[[ MATERIAL SUPPLIED open ]]

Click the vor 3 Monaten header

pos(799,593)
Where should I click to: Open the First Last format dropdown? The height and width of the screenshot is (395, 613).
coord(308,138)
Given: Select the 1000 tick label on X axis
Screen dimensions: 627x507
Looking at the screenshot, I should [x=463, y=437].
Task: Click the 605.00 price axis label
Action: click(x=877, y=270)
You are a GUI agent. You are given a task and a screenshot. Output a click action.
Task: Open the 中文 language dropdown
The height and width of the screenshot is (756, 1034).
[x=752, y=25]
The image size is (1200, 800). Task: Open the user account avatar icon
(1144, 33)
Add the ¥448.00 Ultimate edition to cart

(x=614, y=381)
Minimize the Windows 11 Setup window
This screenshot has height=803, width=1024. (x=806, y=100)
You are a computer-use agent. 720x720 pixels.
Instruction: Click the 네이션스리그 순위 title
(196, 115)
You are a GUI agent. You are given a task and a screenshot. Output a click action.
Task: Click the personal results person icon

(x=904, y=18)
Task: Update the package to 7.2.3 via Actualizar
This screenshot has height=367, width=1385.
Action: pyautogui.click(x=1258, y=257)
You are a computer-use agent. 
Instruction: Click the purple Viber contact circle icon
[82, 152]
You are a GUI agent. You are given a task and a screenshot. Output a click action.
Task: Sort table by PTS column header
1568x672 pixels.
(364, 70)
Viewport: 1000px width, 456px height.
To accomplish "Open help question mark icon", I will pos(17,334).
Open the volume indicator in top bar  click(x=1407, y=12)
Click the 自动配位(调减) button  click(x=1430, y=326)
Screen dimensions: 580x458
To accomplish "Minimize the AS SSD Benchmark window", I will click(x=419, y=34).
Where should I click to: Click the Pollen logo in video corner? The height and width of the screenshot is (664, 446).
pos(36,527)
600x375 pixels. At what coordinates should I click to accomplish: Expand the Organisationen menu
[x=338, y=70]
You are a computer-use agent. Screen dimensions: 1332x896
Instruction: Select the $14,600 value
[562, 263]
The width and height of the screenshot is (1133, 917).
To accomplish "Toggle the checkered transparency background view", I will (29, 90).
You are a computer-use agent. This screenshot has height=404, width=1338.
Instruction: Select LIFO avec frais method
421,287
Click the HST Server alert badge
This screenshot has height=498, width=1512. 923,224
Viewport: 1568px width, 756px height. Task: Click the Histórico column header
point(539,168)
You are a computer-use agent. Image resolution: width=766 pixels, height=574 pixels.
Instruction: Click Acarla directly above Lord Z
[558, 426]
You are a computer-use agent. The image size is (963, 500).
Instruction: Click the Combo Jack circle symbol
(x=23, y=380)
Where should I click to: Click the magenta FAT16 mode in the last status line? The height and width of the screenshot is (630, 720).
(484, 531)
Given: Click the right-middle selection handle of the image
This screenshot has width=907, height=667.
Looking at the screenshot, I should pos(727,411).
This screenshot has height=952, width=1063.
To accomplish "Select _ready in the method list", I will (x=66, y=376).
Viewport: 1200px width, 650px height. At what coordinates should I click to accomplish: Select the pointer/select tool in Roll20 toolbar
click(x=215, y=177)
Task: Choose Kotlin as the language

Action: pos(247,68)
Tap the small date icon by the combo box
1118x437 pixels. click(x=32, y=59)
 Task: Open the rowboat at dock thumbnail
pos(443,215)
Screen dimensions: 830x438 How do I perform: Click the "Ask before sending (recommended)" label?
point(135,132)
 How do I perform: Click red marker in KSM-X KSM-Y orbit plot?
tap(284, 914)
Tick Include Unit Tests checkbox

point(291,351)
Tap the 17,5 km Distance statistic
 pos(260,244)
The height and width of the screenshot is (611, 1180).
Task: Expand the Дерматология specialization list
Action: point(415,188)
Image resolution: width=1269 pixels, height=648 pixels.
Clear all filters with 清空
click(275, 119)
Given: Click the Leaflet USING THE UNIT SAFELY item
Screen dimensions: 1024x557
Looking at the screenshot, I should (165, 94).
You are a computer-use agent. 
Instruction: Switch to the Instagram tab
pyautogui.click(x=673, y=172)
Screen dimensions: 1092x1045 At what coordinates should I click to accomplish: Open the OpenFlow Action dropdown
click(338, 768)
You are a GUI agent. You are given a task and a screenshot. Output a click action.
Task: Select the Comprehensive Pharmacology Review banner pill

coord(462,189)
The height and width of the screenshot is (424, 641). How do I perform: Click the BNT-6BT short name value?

[[ MATERIAL SUPPLIED closed ]]

#### [REQUIRED WORK]
Each line from the start of the records through the line holding "Task: Open the 中文 language dropdown" must be returned exactly; nothing else belongs in the answer.

#### [ANSWER BELOW]
Click the vor 3 Monaten header

pos(799,593)
Where should I click to: Open the First Last format dropdown? The height and width of the screenshot is (395, 613).
coord(308,138)
Given: Select the 1000 tick label on X axis
Screen dimensions: 627x507
Looking at the screenshot, I should [x=463, y=437].
Task: Click the 605.00 price axis label
Action: click(x=877, y=270)
You are a GUI agent. You are given a task and a screenshot. Output a click action.
Task: Open the 中文 language dropdown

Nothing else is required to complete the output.